The term “DNA methylation aging clock” was suggested by Horvath (2013). Nowadays the DNA methylation-based method of biological age estimation has three widely accepted interpretations: Horvath’s, Hannum’s and Levine’s clock (Hannum et al., 2013; Levine et al., 2018). All that methodologies are accurately discussed in Horvath and Raj (2018). Epigenetic clock is a group of “age estimators”, modified CpG islands that are collected all together in one algorithm to estimate biological (epigenetic) age of DNA obtained from any source.
 
In comparative paper by Liu et al. (2019) it is highlighted that some aging clocks were found to predict age-related pathologies, including diabetes mellitus, coronary heart disease and several cancers. In addition, Liu et al. (2019) add 8 more types of epigenetic clocks: from saliva (Bocklandt et al., 2011), whole blood (Garagnani et al., 2012; Lin et al., 2016; Vidal-Bralo et al., 2016; Weidner et al., 2014; Yang et al., 2016; Zhang et al., 2017) and skin (Horvath et al., 2018). It is worth noting that for every type of epigenetic clock transcriptomic signature was obtained from microarray data (the differential expression of 5028 genes detected in purified monocytes). Interestingly, in Hannum et al. (2013); Horvath (2013); Horvath et al. (2018); Levine et al. (2018); Lin et al. (2016); Yang et al. (2016) epigenetic clocks the transcriptional profiles were very close to each other. The GO Term analysis showed that co-expression modules for all 11 clocks are enriched for metabolic and mitochondrial pathways. The top list of genes associated with 11 epigenetic aging clocks contains IGF1R, SIRT1, NRF2, PIK3R1, ATM, TFAM, NDUFS3, NDUFS7, PHF3, PPP1R12A, USP6, IFIT2, STAT1, NDUFA13, TOMM22, FOXP1, MEF2, ZBRK1, NKX25 and CREB1 (Liu et al., 2019).
 
It is also important to mention notwithstanding aging clock called DNA methylation GrimAge, this tool is a synthesis of seven DNA methylation surrogates and DNA methylation-associated estimator of smoking status measured in packs per year. This instrument gives a possibility to look at epigenetic aging acceleration from a new side, predicting also the time-to-death (Cox regression P = 2.0E-75) and comorbidity count (P = 7.3E-56), time-to-cancer (P = 1.3E-12), time-to-coronary heart disease (Cox P = 6.2E-24) (Lu et al., 2019). GrimAge is based on the elastic net regression model which sorted out the most critical covariates from candidate biomarkers, the are chronological age (Age), sex (Female), and DNAm based surrogates for smoking pack-years (DNAm PACKYRS), adrenomedullin levels (DNAm ADM), beta-2 microglobulin (DNAm B2M), cystatin C (DNAm Cystatin C), growth differentiation factor 15 (DNAm GDF-15), leptin (DNAm Leptin), plasminogen activation inhibitor 1 (DNAm PAI-1), tissue inhibitor metalloproteinase 1 (DNAm TIMP-1) The linear combination of the covariate values was linearly transformed to be in units of years (Lu et al., 2019).
 
It is worth noting that in 2019 one more DNA methylation-based biological clock has appeared. The main indicator of biological age in this variant of aging clock is methylation of ribosomal DNA exclusively.

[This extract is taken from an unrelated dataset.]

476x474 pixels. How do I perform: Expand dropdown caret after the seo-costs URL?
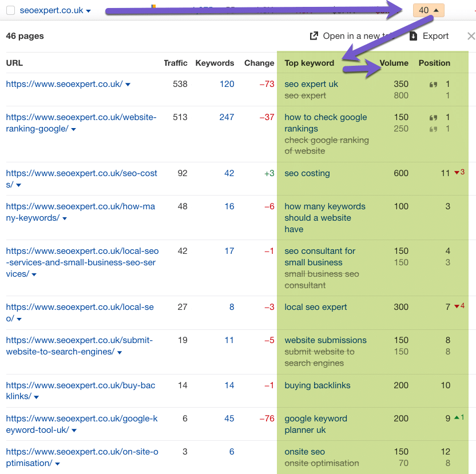click(x=18, y=185)
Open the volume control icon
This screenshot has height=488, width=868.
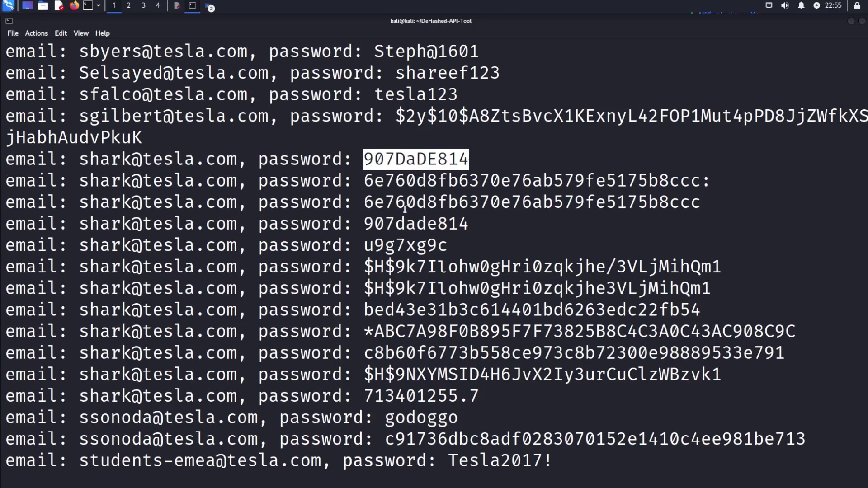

The rDNAm age clock models were constructed by application of the elastic net regression algorithm implemented in the glmnet library. This method applies multivariate linear regression with the “predict” and “response” variables being, respectively, the methylation levels of CpGs and the logarithm transformed age. In addition, the model exerts extra constraint on the coefficients of predict variables by adding a penalty to the coefficients using the combination of lasso and ridge regulation methods (Wang and Lemos, 2019). The complex biomarker is evolutionarily conserved. The statement was proved on yeast, Drosophila and human nucleolar DNA. It accurately indicates biological age and reflects organismal response to treatment and potential anti-aging interventions (Wang and Lemos, 2019).
 
 
3.2. Transcriptome aging clocks
 
The transcriptional aging clocks are associated usually with a vast study carried out by Peters et al. (2015) which was based on meta-analysis of 7074 human peripheral blood samples from six independent cohort studies. 11,908 genes were used to create a predictor for age using a leave-one-out-prediction meta-analysis. The average absolute difference between predicted age and chronological age was 7.8 years. A positive increment of age, interpreted as reflecting more rapid biological ageing, was consistently associated with higher systolic and diastolic blood pressure, total cholesterol, high density lipoprotein cholesterol, fasting glucose levels and body mass index. The comparison between this first transcriptomic clock and methylation clocks (Horvath, 2013; Hannum et al., 2013) shows the weaker correlation with chronological age in transcriptional clock, mainly due to the data type, as it was explained by Peters et al. (2015).
 
One more significant study is dedicated to the transcriptome aging of dermal fibroblasts and a pioneer method of biological age determination for such datasets. The dataset was obtained on 133 people (1–94 years old) and 10 HGPS (Hutchinson-Gilford Progeria Syndrome) patients. Linear discriminant analysis was used for age prediction; it was characterized by a median absolute error (4 years) and a mean absolute error (7.7 years) (Fleischer et al., 2018). This method gives results not far from Horvath’s (Horvath, 2013) or Putin’s (Putin et al., 2016).
 
 
Aging speed differs much among individuals and groups; also it may be affected significantly by environmental and hereditary traits. To eliminate the discussed effects a normalized cohort is needed. In paper by Mamoshina et al. (2019) 6465 individuals’ blood samples from 17 datasets were taken. Authors shown that technical performance variations influence blood expression profile more significantly than disease and age itself. After that authors succeeded in batch effect elimination using several normalization techniques (Normalization by Reference Gene, Cross-platform normalization method, Quantile normalization, Distribution Transformation), they also investigated that some of the methods eliminate the age-dependent differences. A deep neural network was utilized as the predictor (0.91 was the accuracy during Pearson correlation and mean absolute error was 6.14 years) (Mamoshina et al., 2019). To conclude, we would like to highlight that transcriptome-based biological age prediction techniques are developing precipitously; their level of accuracy constantly increases, thus, nowadays transcriptomic aging clocks are no worse than methylation clocks which have been already reviewed above.
 
 
3.3. Metabolic aging clocks
 
A paper by Hertel et al. (2016) demonstrates a method of biological age measurement via metabonomics called “the metabolic age score”, applying a nonlinear regression based on urine data obtained by 1H nuclear magnetic resonance spectroscopy. The metabolic age score is predictive for weight loss prognosis made for bariatric surgery patients and is applicable in other fields of personalized medicine.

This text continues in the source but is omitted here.